Tra gli ultimi c'era il fratello maggiore di Bent Jakobsen, Geir, che aveva 24 anni quando morì schiacciato all'interno di Gruve 3 nel 1991. Il loro fratello maggiore, Frank, che lavorava anche lui nella miniera, accorse sul posto solo per essere informato dal medico. che non era sopravvissuto. Frank ha svolto la maggior parte delle ricerche per il memoriale, eretto nel 2016.

"Abbiamo un posto dove andare a mettere fiori alla vigilia di Natale", ha detto Frank. "Non è solo nostro fratello, sono anche altri colleghi."

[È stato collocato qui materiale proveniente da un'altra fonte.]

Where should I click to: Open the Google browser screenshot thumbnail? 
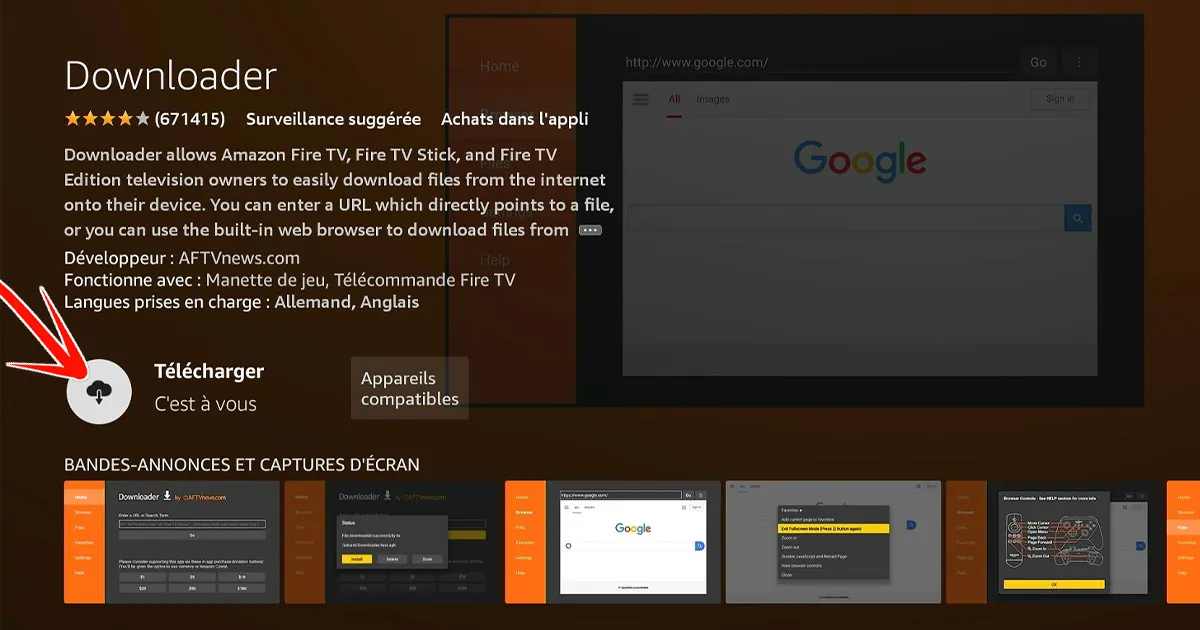pyautogui.click(x=612, y=542)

L'unico pastore di Longyearbyen, il reverendo Siv Limstrand, la cui Svalbard Kirke è stata fondata dalla compagnia mineraria un secolo fa e svolge ancora un ruolo fondamentale nella comunità, ha affermato che è importante riconoscere il dolore.

"Le persone si pongono la domanda: 'Non valeva niente?' Quindi c'è una sorta di dolore," ha detto Limstrand nella capanna della chiesa, un rifugio costruito nell'ampia valle sottostante dove le luci dell'ingresso di Gruve 7 brillavano nella notte polare. "Dovrebbe sconvolgerci nella comunità."

In quasi due decenni al Gruve 7, Bent Jakobsen è diventato direttore di produzione e ora sta lavorando ai processi di pulizia necessari per la chiusura.

Il suo orgoglio per il lavoro è palpabile, sia che stia guidando lungo un tunnel di 6 chilometri (3,7 miglia) scavato con "molto tempo, molto sudore, molte imprecazioni" o che stia raschiando via un pezzo di 40 milioni di dollari. carbone vecchio di un anno, o controllando uno dei bulloni d’acciaio, ciascuno lungo 1,2 metri (4 piedi), che sostengono 400 metri (1.300 piedi) di montagna sopra i lavoratori.

"Siamo un gruppo davvero affiatato nella miniera, perché ci si fida davvero degli altri e si mette la propria vita nelle mani degli altri ogni giorno", ha detto.